-- MATERIAL SUPPLIED follows --

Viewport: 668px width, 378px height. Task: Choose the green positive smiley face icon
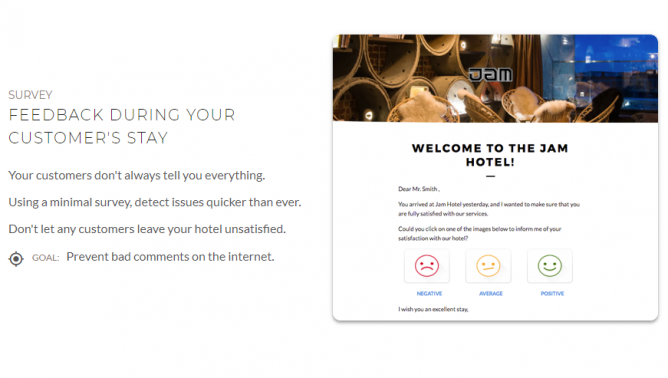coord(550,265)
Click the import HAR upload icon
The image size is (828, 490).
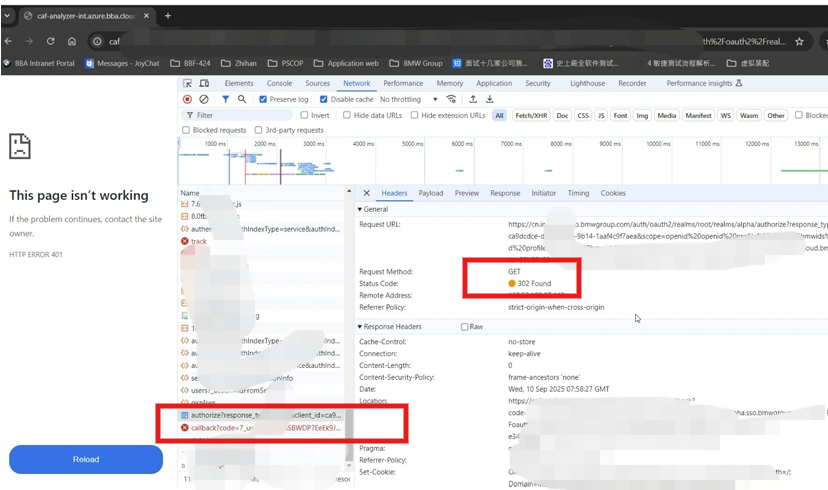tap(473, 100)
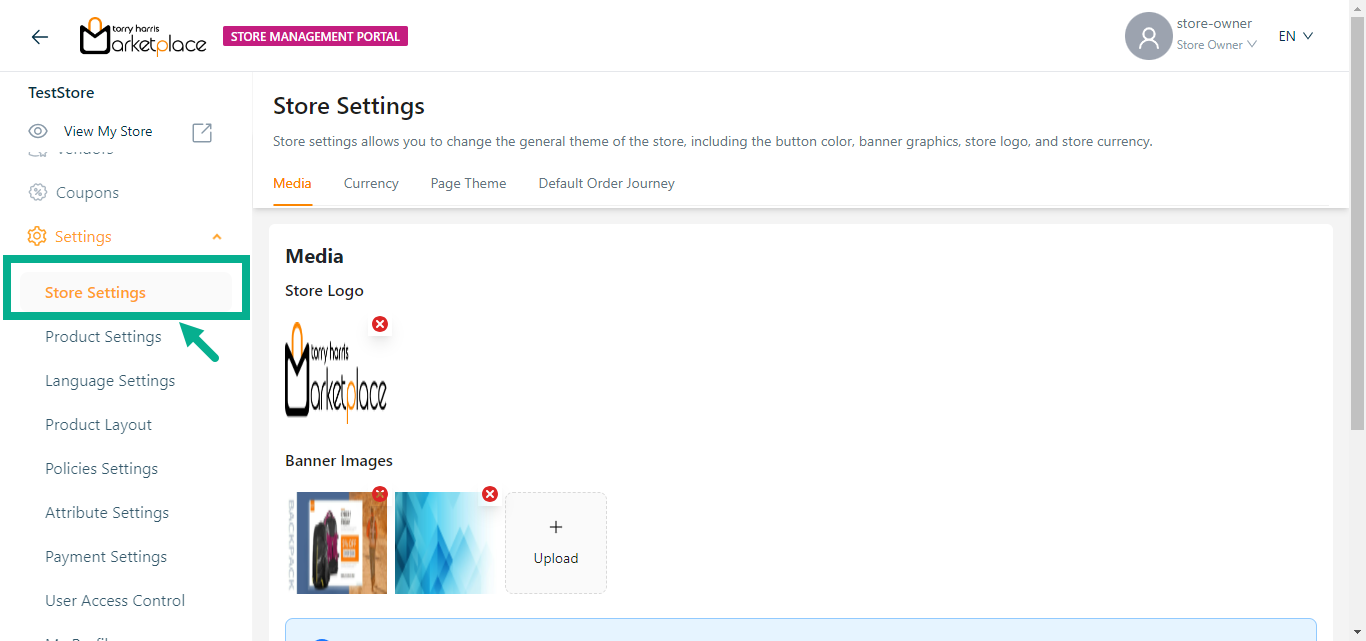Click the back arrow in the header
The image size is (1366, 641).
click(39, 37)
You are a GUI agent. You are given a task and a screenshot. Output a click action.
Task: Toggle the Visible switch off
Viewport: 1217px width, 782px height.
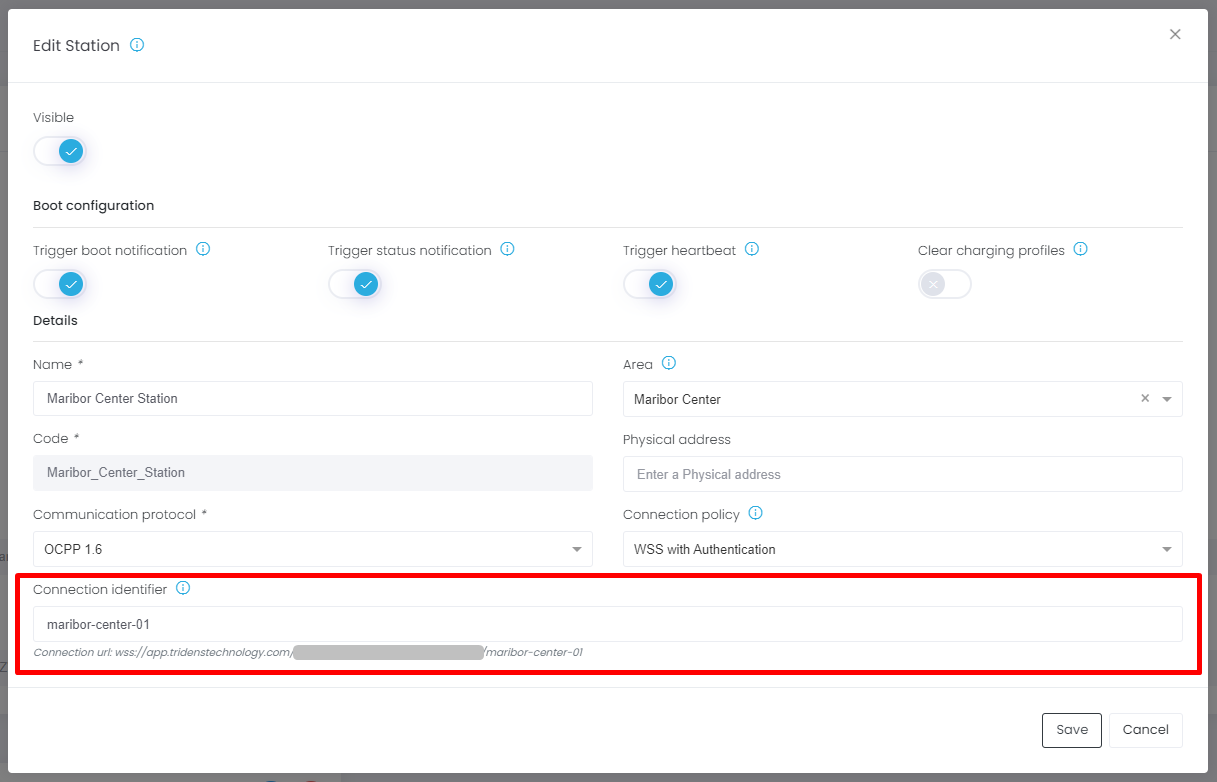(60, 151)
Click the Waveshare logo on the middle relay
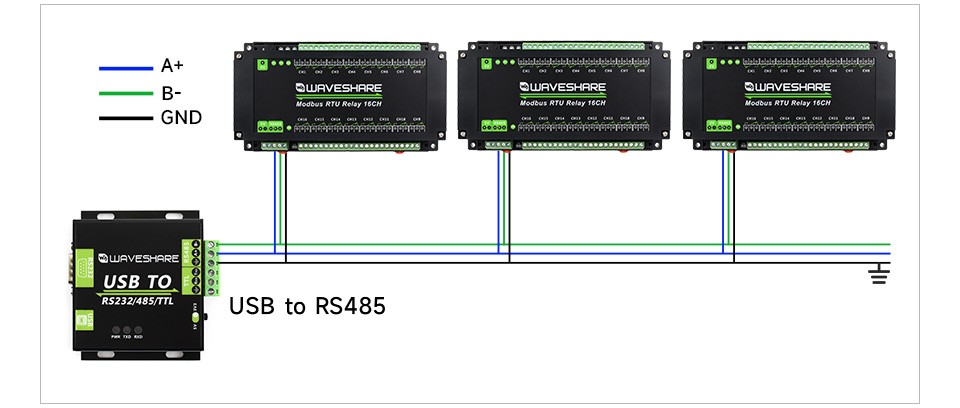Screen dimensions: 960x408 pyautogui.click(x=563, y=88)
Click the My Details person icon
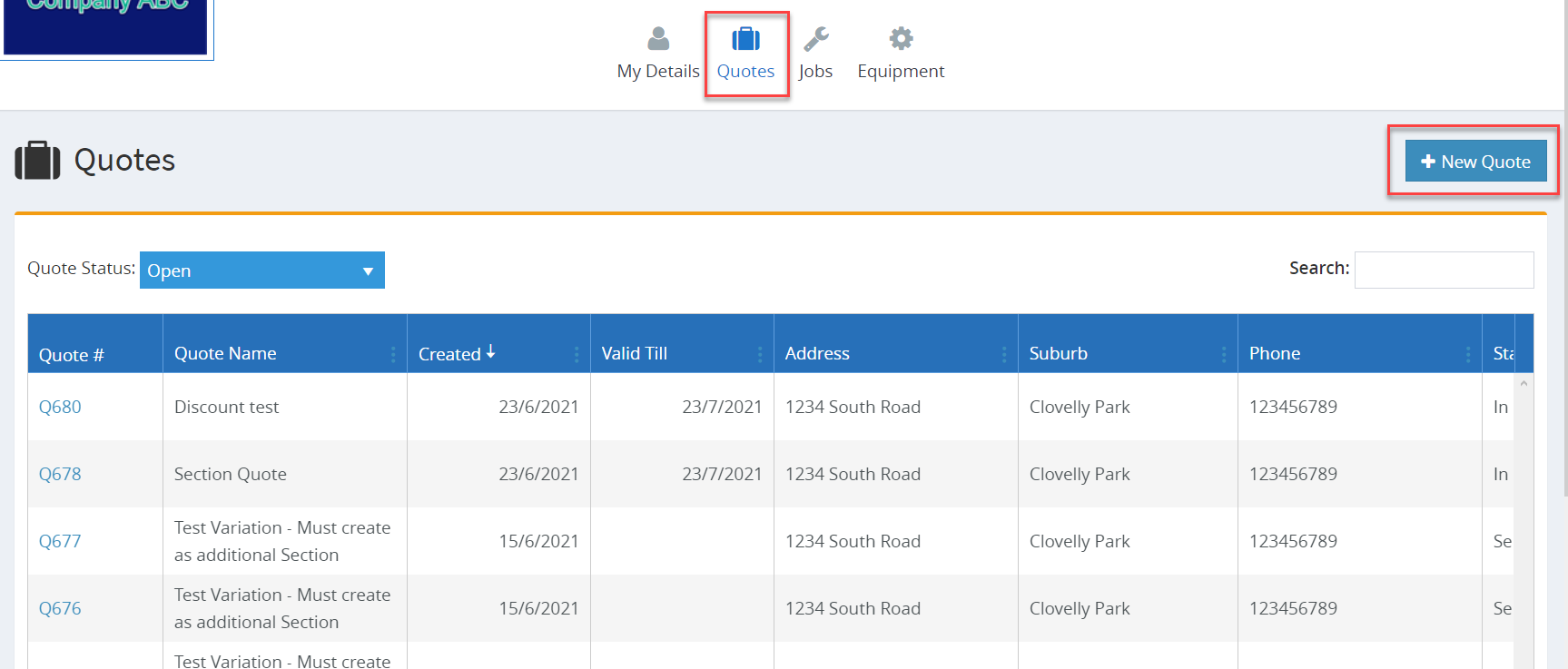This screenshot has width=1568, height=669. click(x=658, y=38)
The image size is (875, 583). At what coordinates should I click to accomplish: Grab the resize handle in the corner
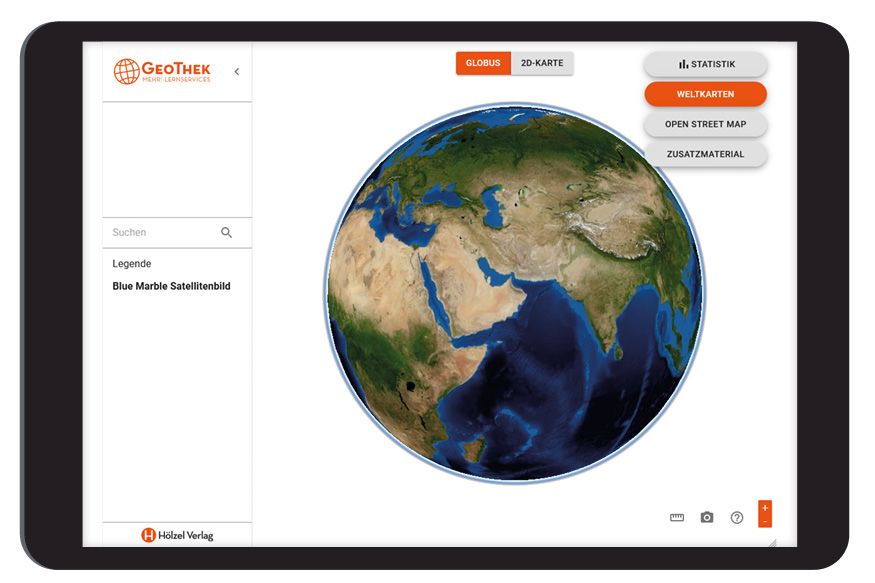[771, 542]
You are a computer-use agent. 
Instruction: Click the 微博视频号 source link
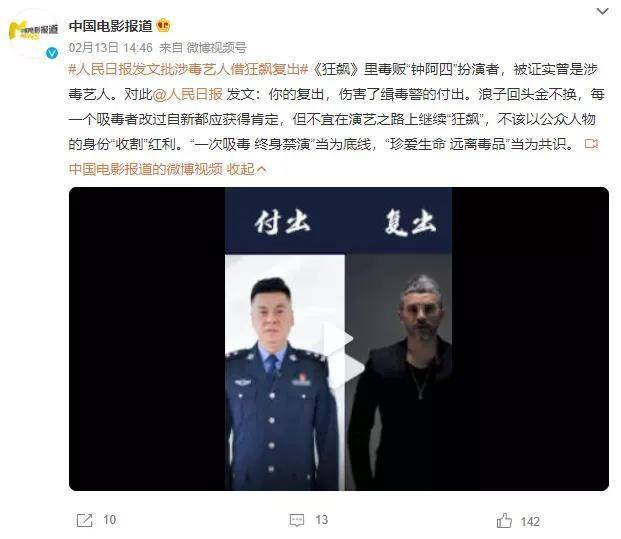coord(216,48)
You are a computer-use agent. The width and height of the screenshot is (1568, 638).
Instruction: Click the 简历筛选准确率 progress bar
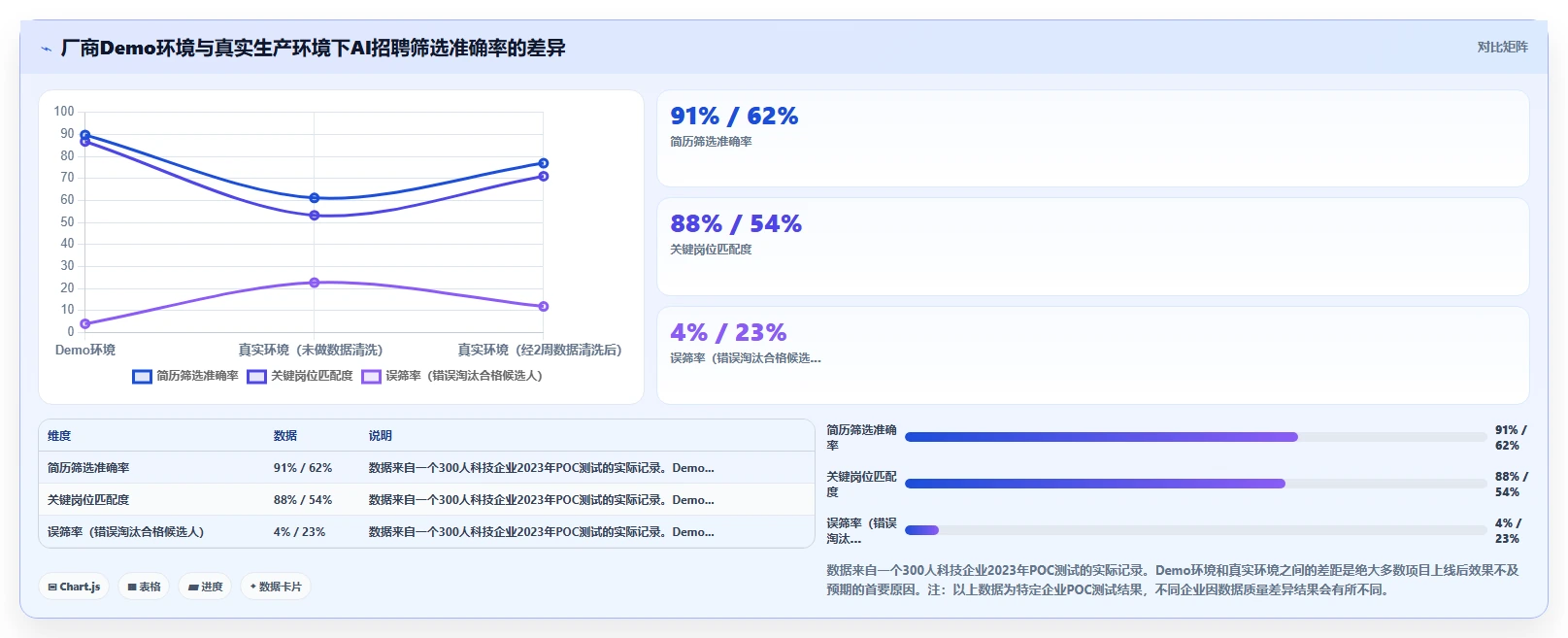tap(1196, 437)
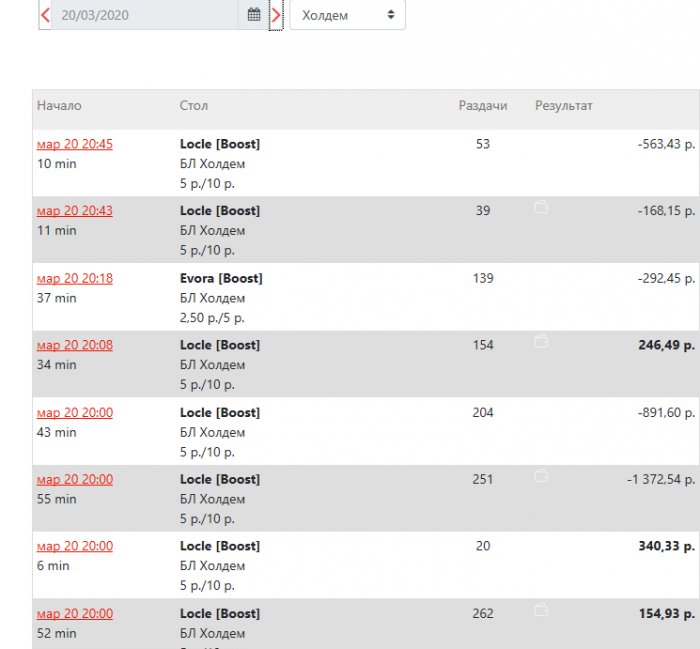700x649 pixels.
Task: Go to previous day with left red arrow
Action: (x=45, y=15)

-- MATERIAL SUPPLIED concluded --

### WORK REQUEST
Output every entry above exactly as written, but omit the pictures.

### TASK ANSWER
Viewport: 668px width, 378px height. Task: Choose the green positive smiley face icon
coord(550,265)
Click the import HAR upload icon
The image size is (828, 490).
tap(473, 100)
Click the back arrow in the header
The image size is (1366, 641).
click(39, 37)
You are a GUI agent. You are given a task and a screenshot. Output a click action.
Task: Toggle the Visible switch off
Viewport: 1217px width, 782px height.
(60, 151)
Click the Waveshare logo on the middle relay
Screen dimensions: 960x408 pyautogui.click(x=563, y=88)
Click the My Details person icon
This screenshot has width=1568, height=669. click(x=658, y=38)
The image size is (875, 583). At what coordinates should I click to accomplish: Grab the resize handle in the corner
[771, 542]
You are a computer-use agent. 
Instruction: Click the 微博视频号 source link
coord(216,48)
You are a computer-use agent. The width and height of the screenshot is (1568, 638).
Instruction: Click the 简历筛选准确率 progress bar
tap(1196, 437)
700x649 pixels.
Task: Go to previous day with left red arrow
Action: (x=45, y=15)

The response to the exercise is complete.